The new map itself features a rather large above ground area, a twisting and turning underground section, new armoured zombies, and the aforementioned Megaton elite zombie. On top of this, players can enter the aether, which is a pallet swapped version of the map with a few new shortcuts, and some other secrets, floating around. The map, as always, features an unlockable Easter egg song, and has two seperate ways to end the map without dying. Every five rounds, starting at round eleven, players can exfil, a chopper will pick them up from an area and all you need to do is survive. The other is to beat the final boss, which is easier said than done because getting to the final boss isn’t exactly a walk in the park.
Another year, another Call of Duty entry, and while at this point in time Black Ops Cold War doesn’t stand out from the crowd, the roadmap Activision has laid out certainly looks interesting. With loads of free content coming soon, including new maps for Multiplayer and Zombies, the full potential of the game feels like it’s yet to be unveiled.
While the in-game graphics seem pretty well on par with the previous installments, the attention to detail in the maps, and the cutscenes are nothing to turn your nose up to.
Tried and true FPS style with some fixes from the previous game. Sliding no longer seems to be the meta when facing an opponent.
The guns sound nice and your character sounds heavy, as he should given what soldiers need to carry. The use of music in the campaign is great.
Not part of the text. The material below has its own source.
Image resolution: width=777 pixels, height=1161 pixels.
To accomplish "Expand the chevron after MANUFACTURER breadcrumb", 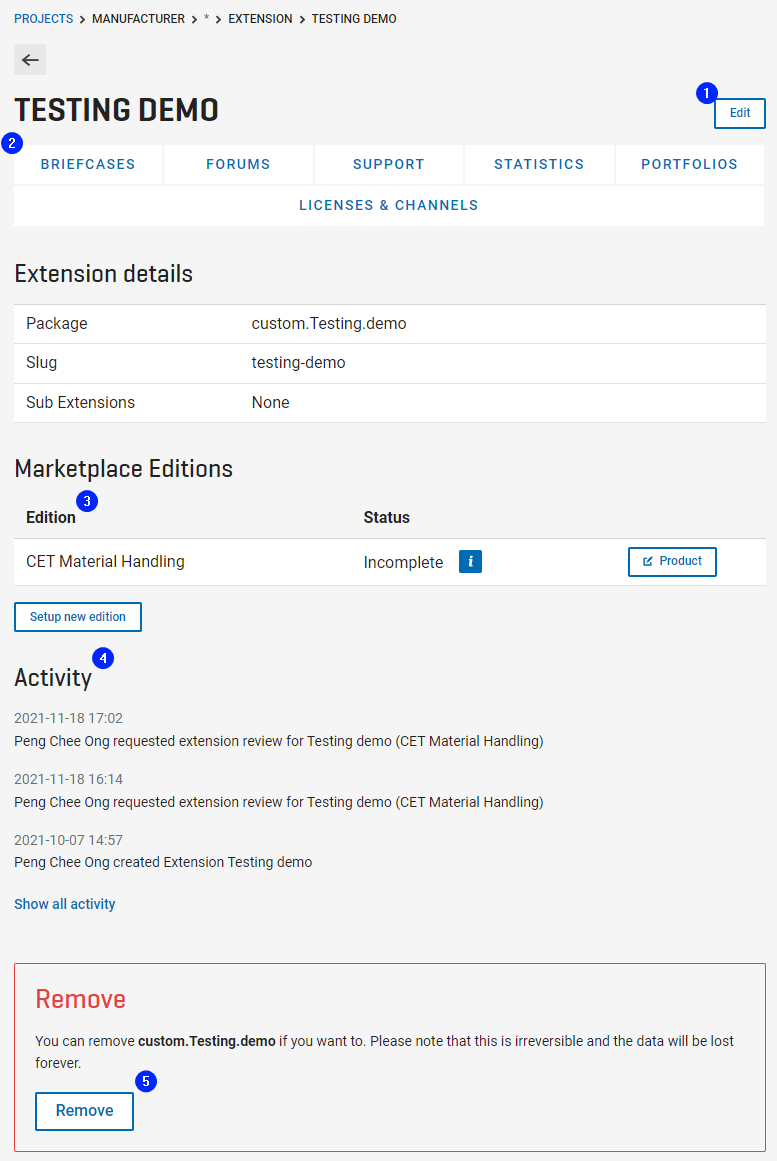I will 193,18.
Some obvious things are missing for instance a variety or maps or maybe a few more campaign missions. Even one additional Zombies map could have made a world of difference for anyone who isn’t overly keen on multiplayer.
Final Verdict: 8.0
Call of Duty: Black Ops Cold War is available now on PC, PlayStation 4, PlayStation 5, Xbox One, and Xbox Series X|S
Reviewed on PS4.
A copy of Call of Duty: Black Ops Cold War was provided by the publisher.